Keynote Speakers

Isabel Trancoso – bio

Isabel Trancoso is a full professor at Instituto Superior Técnico (IST, Univ. Lisbon), and the President of the Scientific Council of INESC ID Lisbon. She got her PhD in ECE from IST in 1987. She chaired the ECE Department of IST. She was Editor-in-Chief of the IEEE Transactions on Speech and Audio Processing and had many leadership roles in SPS (Signal Processing Society of IEEE) and ISCA (International Speech Communication Association), namely having been President of ISCA and Chair of the Fellow Evaluation Committees of both SPS and ISCA. She was elevated to IEEE Fellow in 2011, and to ISCA Fellow in 2014.

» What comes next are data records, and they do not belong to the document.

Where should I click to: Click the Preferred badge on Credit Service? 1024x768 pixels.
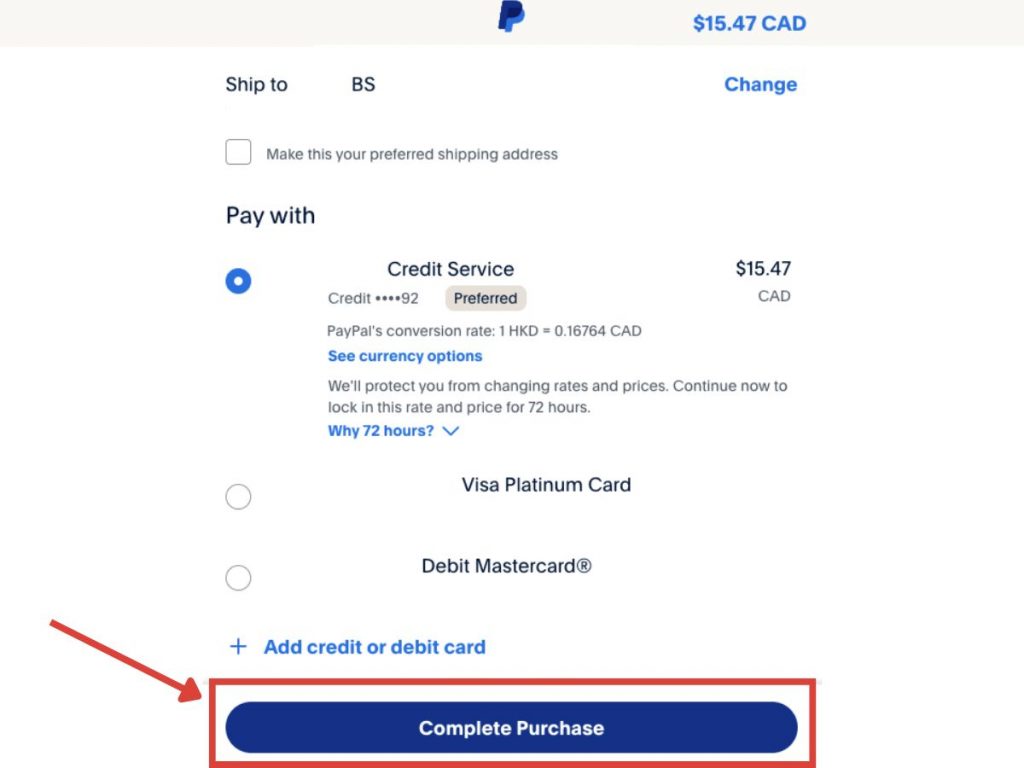click(485, 298)
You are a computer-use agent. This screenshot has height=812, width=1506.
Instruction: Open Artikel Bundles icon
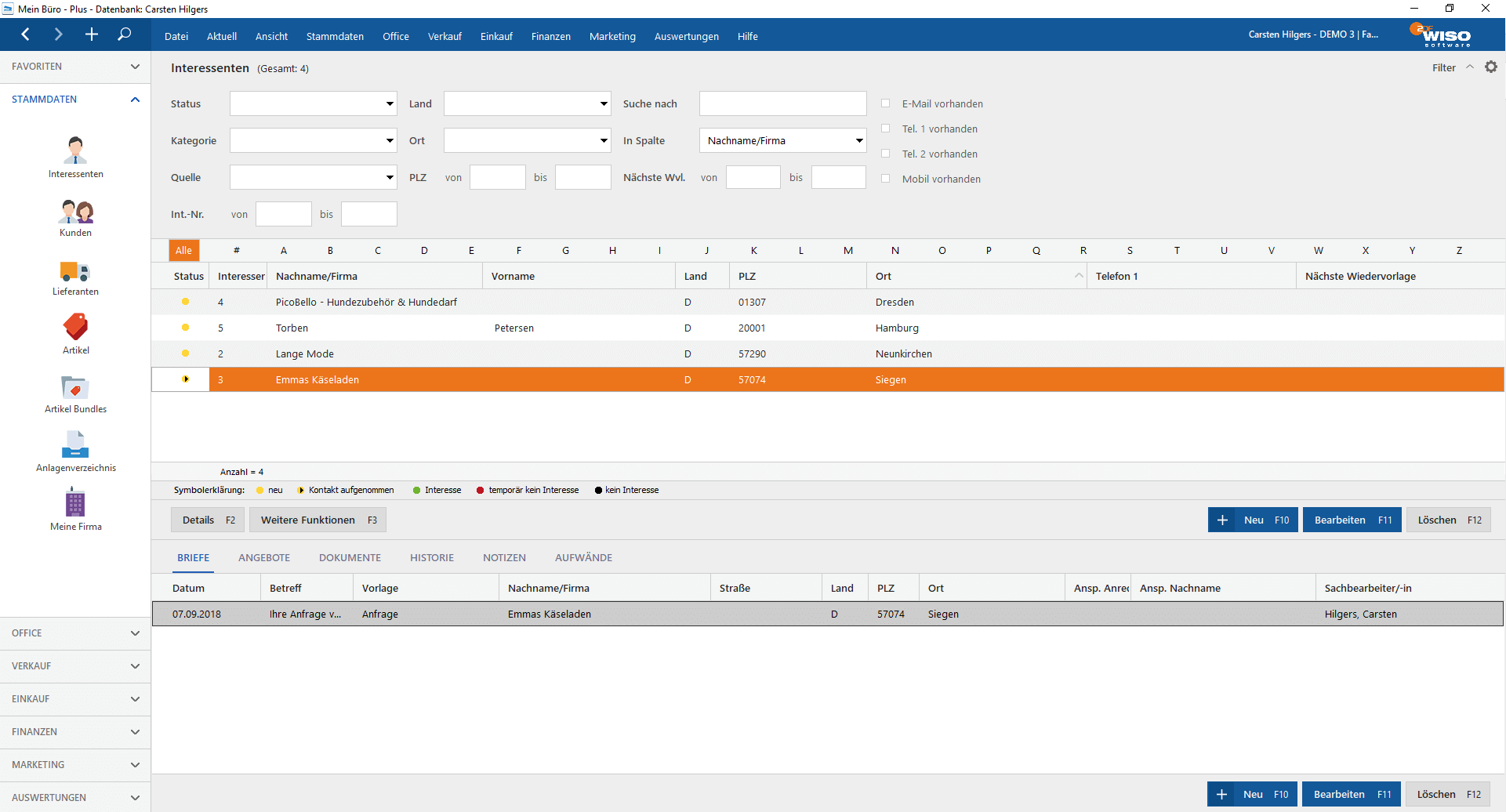point(75,388)
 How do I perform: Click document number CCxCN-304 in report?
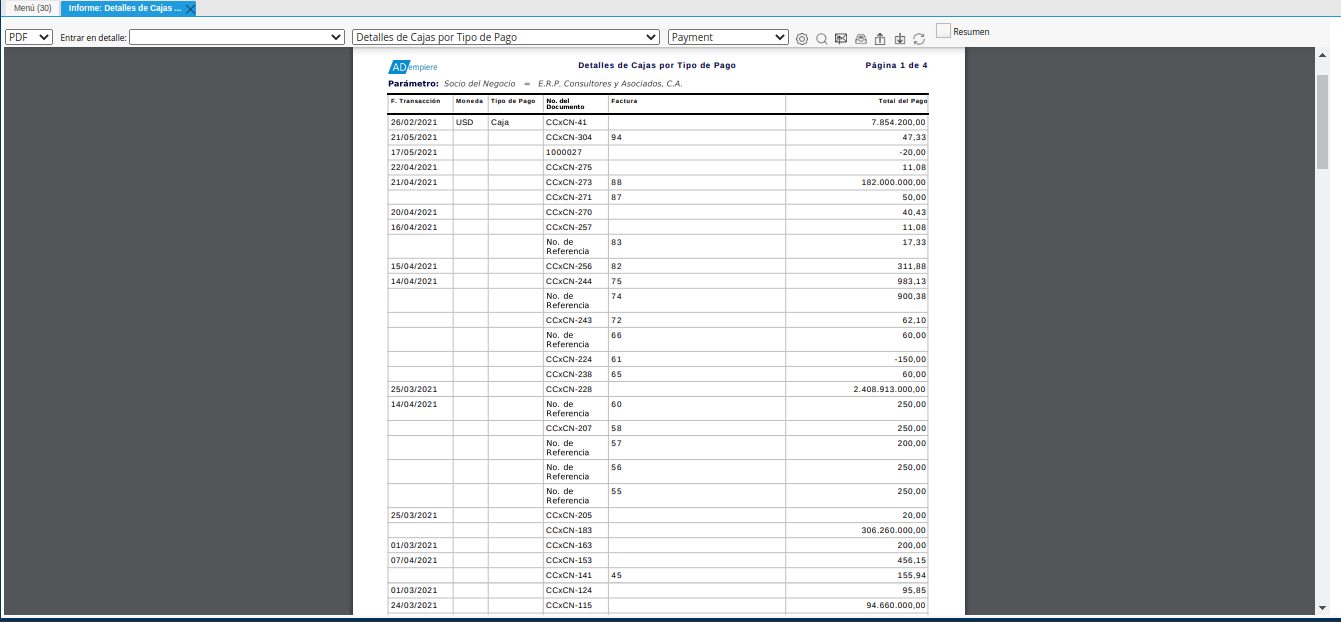(x=568, y=137)
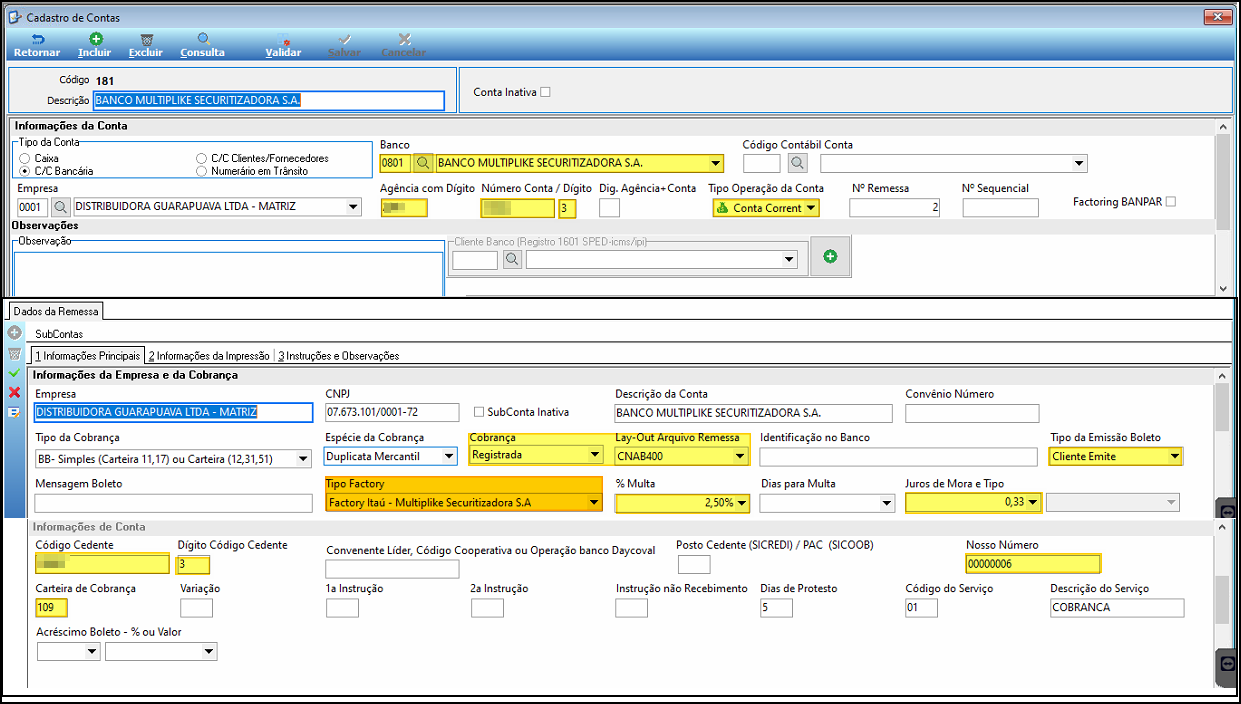Click the red X icon in SubContas sidebar
Viewport: 1241px width, 704px height.
click(14, 392)
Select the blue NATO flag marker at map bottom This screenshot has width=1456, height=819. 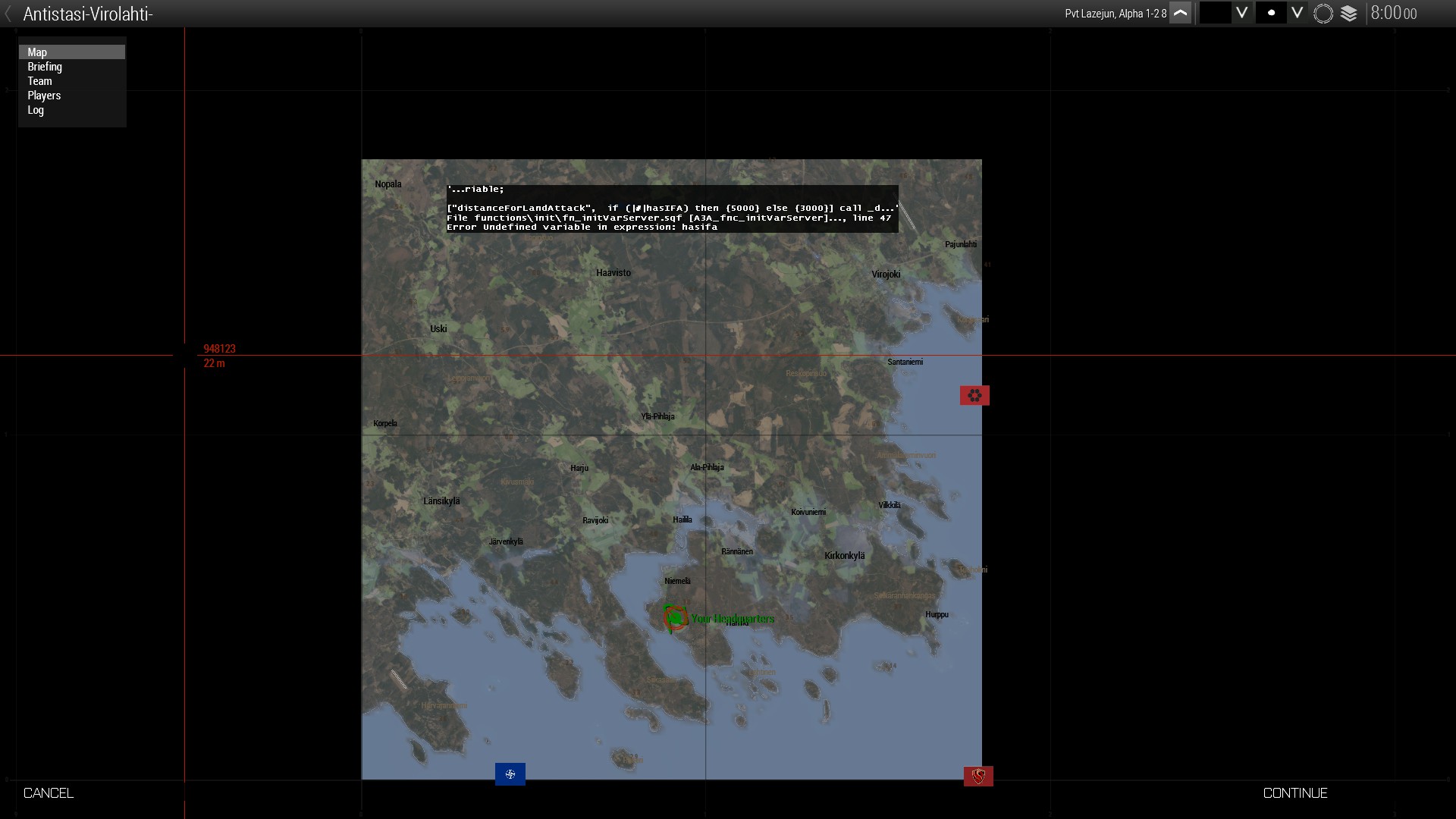point(510,774)
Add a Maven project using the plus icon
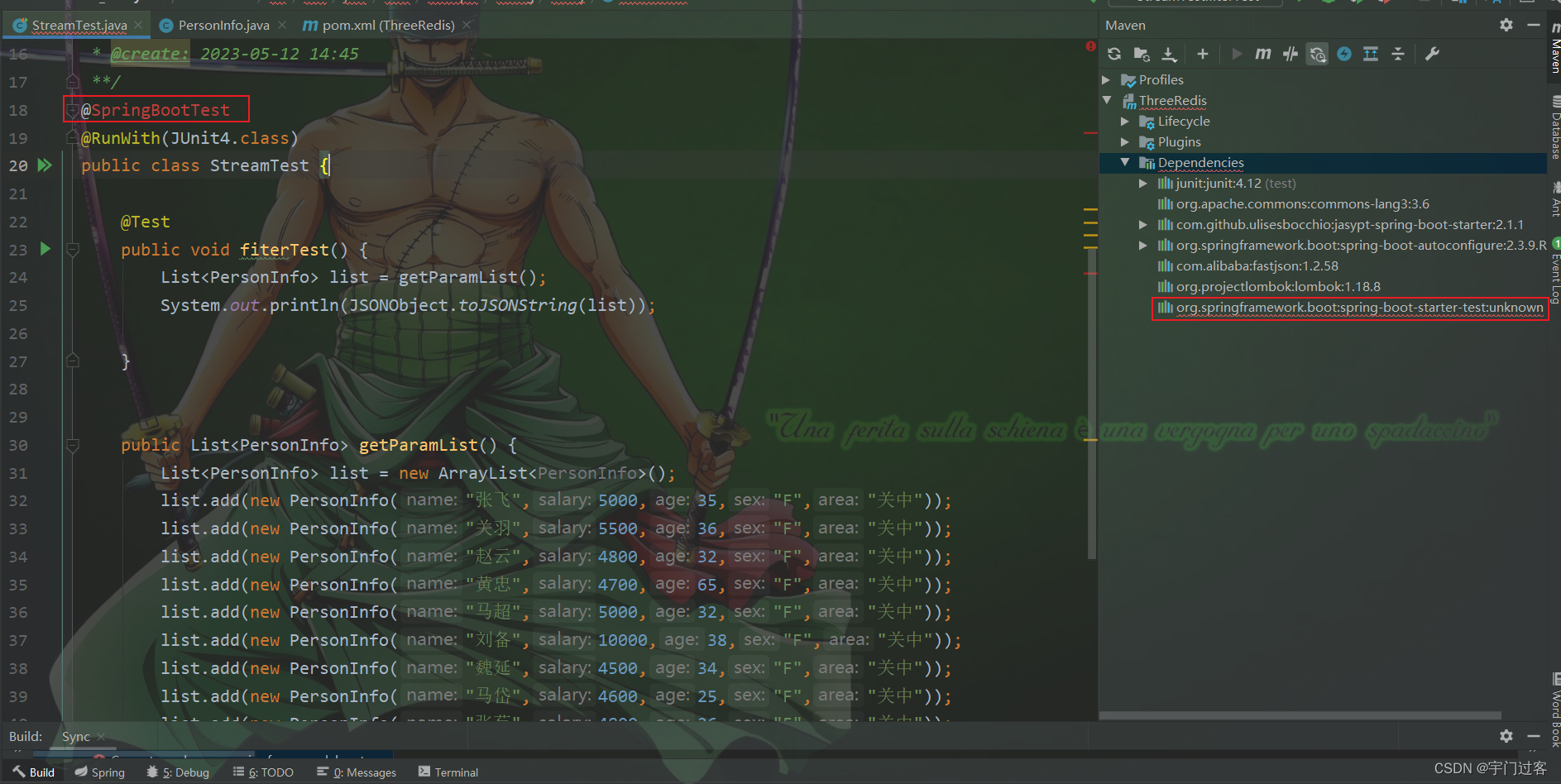Screen dimensions: 1561x784 tap(1202, 54)
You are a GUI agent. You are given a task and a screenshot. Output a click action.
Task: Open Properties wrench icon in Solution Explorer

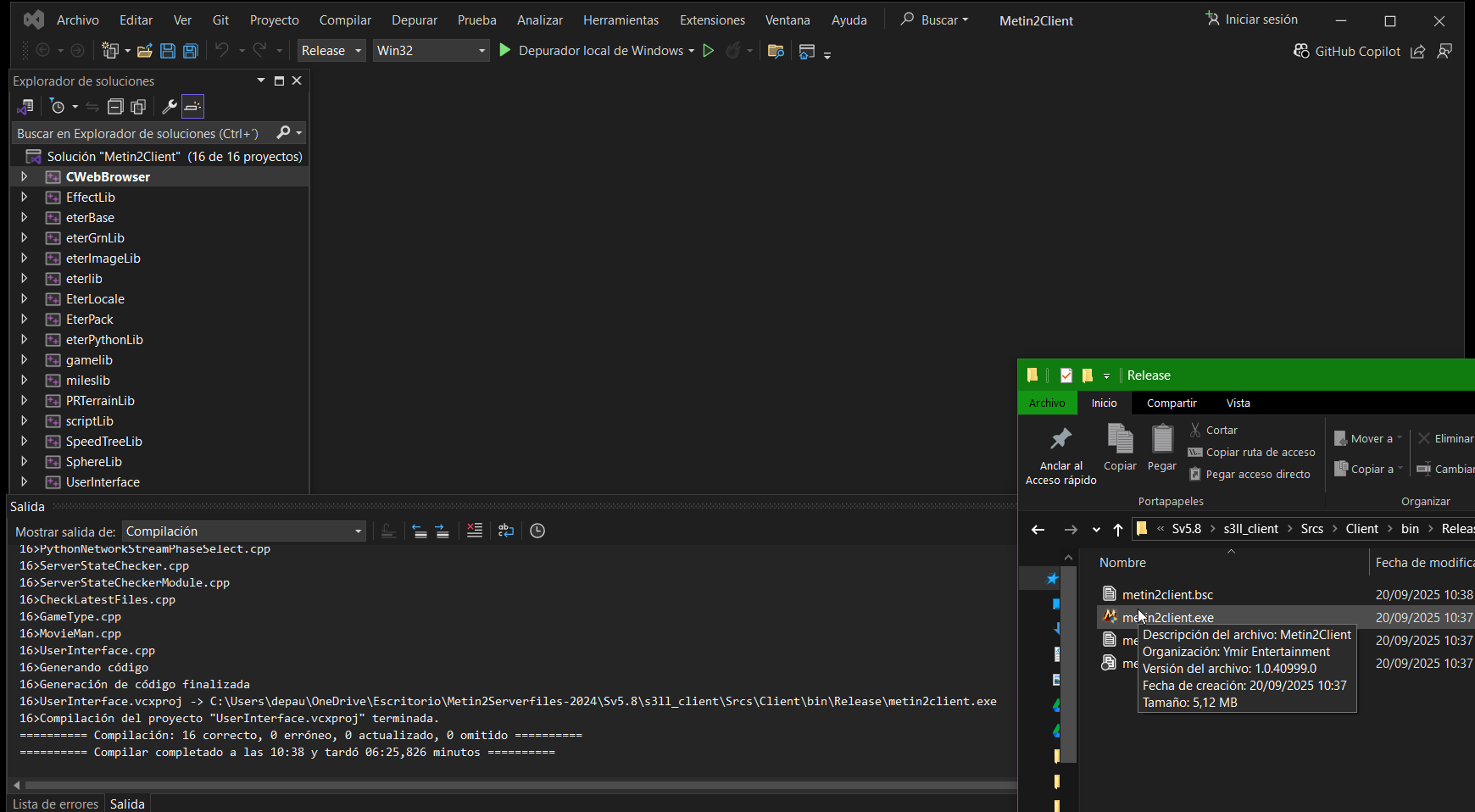pyautogui.click(x=170, y=106)

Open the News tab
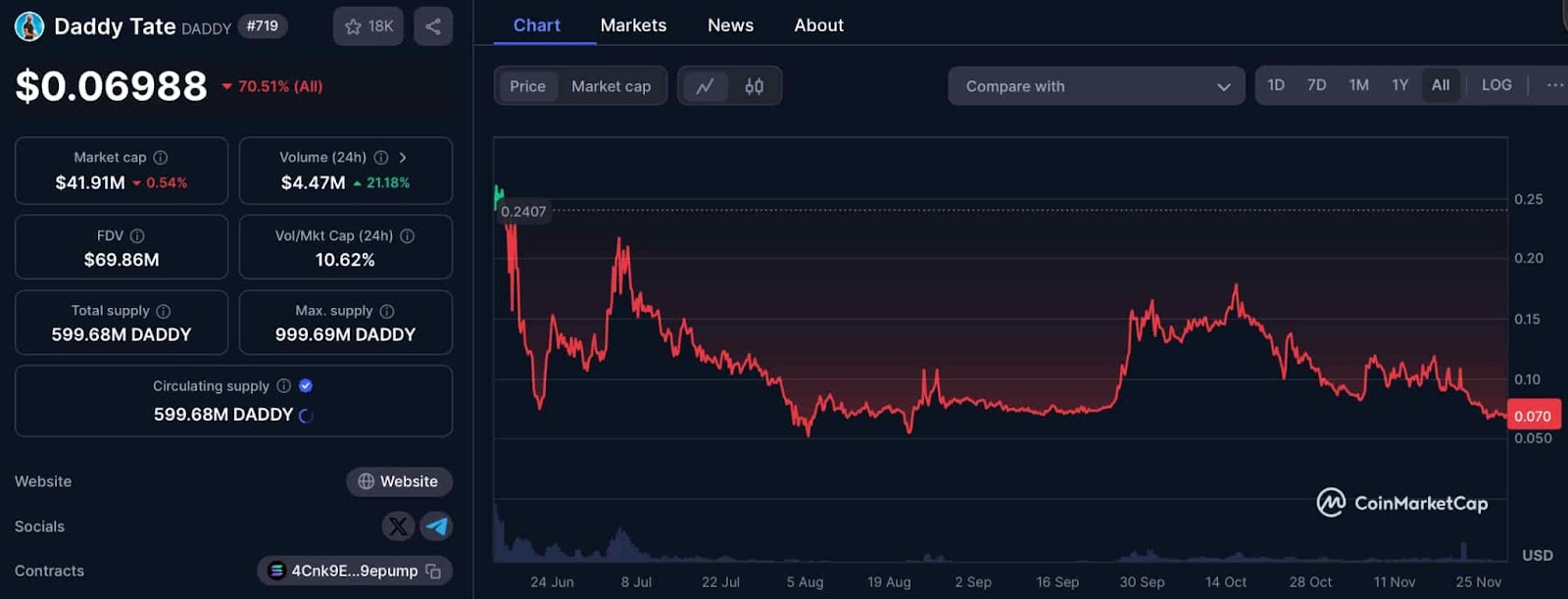tap(730, 25)
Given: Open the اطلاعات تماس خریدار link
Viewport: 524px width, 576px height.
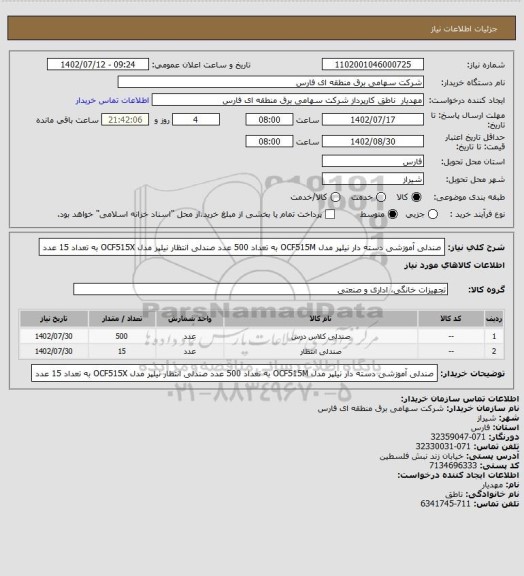Looking at the screenshot, I should coord(112,100).
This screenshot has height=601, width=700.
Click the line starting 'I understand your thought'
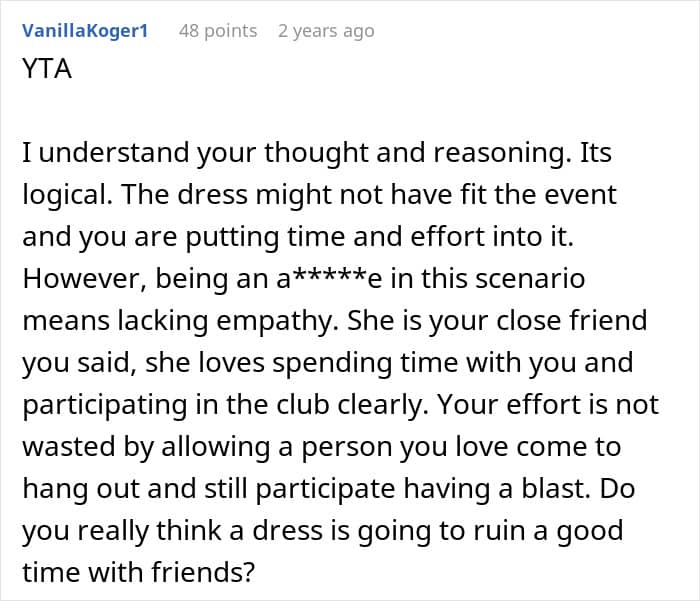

Abstract – Speech as Personally Identifiable Information

Speech is the most natural and immediate form of communication. It is ubiquitous. The tremendous progress in language technologies that we have witnessed in the past few years has led to the use of speech as input / outpt modality in a panoplia of applications which have been mostly reserved for text until recently.

Many of these applications run on cloud-based platforms that provide remote access to powerful models in what is commonly known as Machine Learning as a Service (MLaaS), enabling the automation of time-consuming tasks (such as transcribing speech), and help users to perform everyday tasks (e.g. voice-based virtual assistants).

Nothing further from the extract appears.